The 22-year old receiver is not close to getting back on the field with his teammates this spring.
“Yeah, he’s in the middle of it,” Harbaugh said of Nabers’ rehab. “It’s such a hard thing, It’s an ACL and whatever else he had on that knee. Not a simple knee. He’s in the slog of it, the grind of it I would say so he’s fighting through it. He’s here every day working hard at it.”
Indeed, Nabers was in the weight room on Thursday after the Giants came off the field inside the fieldhouse, as practice was moved inside because of the rain and wet outdoor fields.
Asked how Nabers is handling this lengthy process, Harbaugh said “I can’t speak for him. It’s probably the first time he’s been hurt like this. My experience with guys, the first time you have a serious injury, it’s tough, because it’s new for him. It’s a tough process.
“Our job is to stay close to him and stay with him and his job is to trust and work hard, he’s doing his job and the trainers and docs are doing their job and he will be back.”

Nabers in four games last season had only 18 receptions for 271 yards and two touchdowns.

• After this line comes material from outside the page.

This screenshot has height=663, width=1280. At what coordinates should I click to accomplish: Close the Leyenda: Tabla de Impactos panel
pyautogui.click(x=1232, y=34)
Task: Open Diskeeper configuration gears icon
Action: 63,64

As a rookie, he showed the talent that made him the No. 6 overall pick in the 2024 NFL Draft, hauling in 109 passes for 1,204 yards and seven touchdowns.
Another returning wide receiver, Darius Slayton, had surgery to repair a sports hernia. Harbaugh said Slayton will be ready to practice when training camp begins the last week of July.
[Notigroup Newsroom in collaboration with other media outlets, with information from the following sources]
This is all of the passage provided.